행렬의 2-norm의 제곱은 그 행렬의 maximum eigenvalue과 같다.
(“행렬 A의 p-norm과 2-norm의 제곱” 참고)
따라서 cross entropy의 Lipschitz constant는 다음과 같다. $L = \frac{1}{4P}\left\Vert \sum_{p=1}^{P}\mathring{\mathbf{x}}_p^{\,}\mathring{\mathbf{x}}_p^T \right\Vert_2^2$

행렬 A의 p-norm과 2-norm의 제곱
행렬의 norm

행렬 A의 p-norm은 다음과 같이 정의된다. ${\displaystyle \|A\|_{p}=\sup _{x\neq 0}{\frac {\|Ax\|_{p}}{\|x\|_{p}}} \to \|Ax\|_{p} \leq \displaystyle \|A\|_{p}\|x\|_{p}}$ 행렬 A의 2-norm의 제곱은 다음과 같다. $\begin{align*} (\|\mathbf{A}\|_2)^2 &= \max_{\mathbf{x} \neq 0} \left(\frac{\|\mathbf{A}\mathbf{x}\|_2}{\|\mathbf{x}\|_2}\right)^2 = \max_{\mathbf{x} \neq 0} \frac{\mathbf{x}^T \mathbf{A}^T \mathbf{A} \mathbf{x}}{\mathbf{x}^T \mathbf{x}} \\ &= \max_{\mathbf{x} \neq 0} \frac{\mathbf{x}^T \mathbf{S} \mathbf{x}}{\mathbf{x}^T \mathbf{x}} \end{align*}$ (이는 Rayleigh quotient이므로 상한은 $\lambda_{max}$라고 바로 결론지어도 된다.)
행렬 곱 Sx를 직교하는 고유 벡터의 선형 결합(linear combination)으로 다시 표현하면 다음과 같다. $\begin{align*} \mathbf{Sx} &= \mathbf{S} (a_1 \hat{\mathbf{x}}_1 + a_2 \hat{\mathbf{x}}_2 + \cdots + a_n \hat{\mathbf{x}}_n) \\ &= a_1 \lambda_1 \hat{\mathbf{x}}_1 + a_2 \lambda_2 \hat{\mathbf{x}}_2 + \cdots + a_n \lambda_n \hat{\mathbf{x}}_n \end{align*}$ 따라서 2-norm은 다음과 같이 대수적으로 표현된다. $\begin{align*} (\|\mathbf{A}\|_2)^2 &= \max \left( \frac{\lambda_1 a_1^2 + \lambda_2 a_2^2 + \cdots + \lambda_n a_n^2}{a_1^2 + a_2^2 + \cdots + a_n^2} \right) \\ &= \max (\lambda_1 r_1^2 + \lambda_2 r_2^2 + \cdots + \lambda_n r_n^2) \end{align*}$ 여기서 $r_1^2 + r_2^2 + \cdots + r_n^2=1$이며, 만약 $\lambda_{max} = \lambda_1$인 경우,
다음과 같이 상한은 $\lambda_{max}$이다. $\lambda_1 r_1^2 + \lambda_2 r_2^2 + \cdots + \lambda_n r_n^2\\ = \lambda_1 + (\lambda_2-\lambda_1) r_2^2 + \cdots + (\lambda_n-\lambda_1) r_n^2\\ \leq \lambda_{max}$ 즉, 임의의 행렬의 2-norm의 제곱은 그 행렬의 $\lambda_{max}$이다.

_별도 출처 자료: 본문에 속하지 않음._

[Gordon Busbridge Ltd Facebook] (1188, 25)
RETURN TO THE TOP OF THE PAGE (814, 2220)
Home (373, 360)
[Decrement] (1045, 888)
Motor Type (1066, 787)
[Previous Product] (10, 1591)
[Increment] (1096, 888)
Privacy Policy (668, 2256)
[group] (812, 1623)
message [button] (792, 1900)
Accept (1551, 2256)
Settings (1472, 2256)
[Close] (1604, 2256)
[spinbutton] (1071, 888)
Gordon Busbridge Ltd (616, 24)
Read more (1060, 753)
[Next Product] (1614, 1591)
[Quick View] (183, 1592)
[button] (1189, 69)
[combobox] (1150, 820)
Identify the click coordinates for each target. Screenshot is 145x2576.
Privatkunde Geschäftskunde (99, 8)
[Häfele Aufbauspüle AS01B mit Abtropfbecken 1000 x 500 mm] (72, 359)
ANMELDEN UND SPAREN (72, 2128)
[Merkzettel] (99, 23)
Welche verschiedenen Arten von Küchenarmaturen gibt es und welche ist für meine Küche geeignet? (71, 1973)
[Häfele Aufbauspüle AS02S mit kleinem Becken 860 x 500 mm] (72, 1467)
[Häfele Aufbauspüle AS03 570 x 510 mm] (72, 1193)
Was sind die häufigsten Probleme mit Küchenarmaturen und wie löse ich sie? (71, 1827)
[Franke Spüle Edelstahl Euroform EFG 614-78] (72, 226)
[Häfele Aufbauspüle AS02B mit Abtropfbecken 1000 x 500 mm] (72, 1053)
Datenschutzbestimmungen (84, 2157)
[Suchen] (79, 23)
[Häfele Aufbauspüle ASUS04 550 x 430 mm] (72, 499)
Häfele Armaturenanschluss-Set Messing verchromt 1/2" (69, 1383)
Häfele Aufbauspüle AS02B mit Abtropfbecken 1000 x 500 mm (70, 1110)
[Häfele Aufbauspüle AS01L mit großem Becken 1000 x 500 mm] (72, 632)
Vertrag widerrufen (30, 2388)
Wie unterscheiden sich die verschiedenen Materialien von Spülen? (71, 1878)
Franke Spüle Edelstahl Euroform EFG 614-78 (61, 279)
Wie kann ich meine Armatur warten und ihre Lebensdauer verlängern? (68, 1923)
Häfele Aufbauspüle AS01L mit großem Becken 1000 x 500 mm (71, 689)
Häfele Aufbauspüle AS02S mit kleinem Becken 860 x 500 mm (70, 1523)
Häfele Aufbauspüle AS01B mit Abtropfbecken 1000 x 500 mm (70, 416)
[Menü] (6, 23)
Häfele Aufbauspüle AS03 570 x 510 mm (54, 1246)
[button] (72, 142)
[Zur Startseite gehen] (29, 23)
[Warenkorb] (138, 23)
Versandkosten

ex2. setting conservative step length

motivate: optimize하고자하는 cost function의 convergence를 보장하기위함이다.
gradient descent의 각 step마다 함수값이 반드시 감소함을 보장하면 된다.

해석 함수인 cost function은 다음과 같이 $w^0$를 중심으로하는 simple quadratic approximation으로 나타낼 수 있다.

\[h_{\alpha}(w) = g(w^{0}) + \nabla g(w^{0})^{T}(w - w^{0}) + \frac{1}{2\alpha} (w - w^{0})^{2}\]

우변의 3번째 term의 계수를 저렇게 설정한 이유는 각 step마다 갱신되는 w의 값의 위치가 이 approximation의 극소값으로 jump하도록 하기위해서이다.

gradient descent step을 통한 update는 다음과 같이 이루어진다.
$w^{1} = w^{0} - \alpha \nabla g(w^{0})$

cost function의 다음과 같이 1차 미분해보면, w는 $w^1$과 같다는 것을 알 수 있다.
$\nabla h_{\alpha}(w) = \nabla g(w^{0}) + \frac{1}{\alpha} (w - w_{0}) = 0$

Backtracking line search나 Exact line search를 사용해도 되지만,
optimal fixed steplength values는 그러한 search없이 conservative step length를 제시하는 benchmark이다. optimal fixed steplength values는 Lipschitz parameter의 역수이다.

Backtracking line search
1. Choose an initial value for α(step length), and a scalar ”dampening factor”
2. Create the candidate descent step
3. Test if $\nabla g(w^k) \le \nabla h_{\alpha}(w^k)$. If yes, then choose $w^k$ as the next gradient descent step; otherwise decrease the value of $α$ as $α ←- tα$, and go back to step 2.
Exact line search
candidate α(step length) list를 순회하며 다음을 만족하는 α를 찾는다. $\text{minimize}_{α>0} \quad g(w_{k-1} - \alpha \nabla g(w_{k-1}))$
optimal fixed steplength values

$\text{max}_{\mathbb{w}}||\nabla^2 g(\mathbb{w})||_2 = L$ such that, L is maximum curvature.

and

\[α = \frac{1}{L}\]

optimal fixed steplength values를 Lipschitz parameter의 역수로 했을 때,
접점을 제외한 모든 점에 대해 approximation함수가 original function보다 위에 있게 됨을 보이자.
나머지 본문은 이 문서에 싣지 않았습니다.